THE DIFFERENTIAL EFFECTS OF ALL-TRANS RETINOIC ACID ON RETINOIC ACID RECEPTOR (RAR)- AND PEROXISOME PROLIFERATOR-ACTIVATED RECEPTOR-β/δ (PPARβ/δ)-DEPENDENT SIGNALING IN THE HUMAN NT2/D1 TESTICULAR EMBRYONAL CANCER CELL LINE

Open Access
Author:
Dobrzanski, Tomasz Pawel
Area of Honors:
Biology
Degree:
Bachelor of Science
Document Type:
Thesis
Thesis Supervisors:
  • Jeffrey Maurice Peters, Thesis Supervisor
  • Katriona Shea, Honors Advisor
Keywords:
  • testicular cancer
  • embryonal carcinoma
  • all-trans retinoic acid (atRA)
  • Peroxisome proliferator activated receptor-β/δ (PPARβ/δ)
Abstract:
The nuclear hormone receptor peroxisome proliferator-activated receptor-beta/delta (PPARβ/δ) has been shown to promote and inhibit tumorigenesis, suggesting a context-specific role for PPARβ/δ in carcinogenesis.
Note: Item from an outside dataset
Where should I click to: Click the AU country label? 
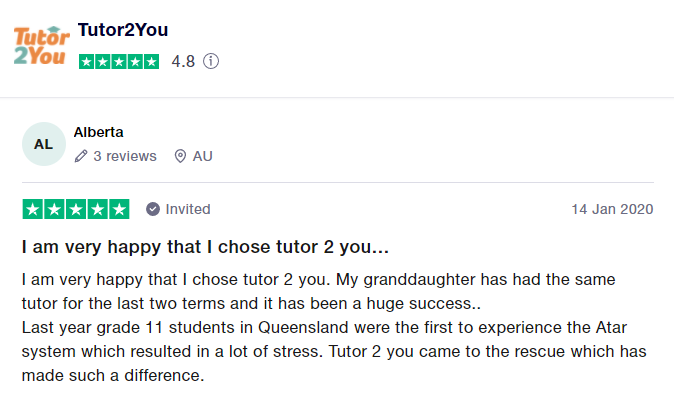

Previous literature suggests that all-trans retinoic acid (atRA) promotes cell proliferation through activation of PPARβ/δ, but more recent literature has been unable to confirm this role for atRA in PPARβ/δ signaling and carcinogenesis. The viability of this hypothesis was tested in the human NT2/D1 testicular cancer cell line by treating cells with atRA and/or PPARβ/δ agonists, and examining the effect on the retinoic acid receptor (RAR) and PPARβ/δ signaling pathways. atRA decreased the intracellular ratio of retinoic acid-shuttling proteins (FABP5:CRABP-II) by increasing levels of CRABP-II, whereas the synthetic PPARβ/δ agonists GW0742 and GW501516 had no effect on the relative expression of FABP5 to CRABP-II. As expected, atRA activated RAR signaling, but had no effect on PPARβ/δ levels, a known PPARβ/δ target gene, or cell proliferation. Interestingly, ligand activation of PPARβ/δ repressed RAR signaling and cell proliferation. Taken together, these data support the hypothesis that atRA is not a PPARβ/δ ligand and that activation of PPARβ/δ signaling inhibits carcinogenesis in testicular cancer.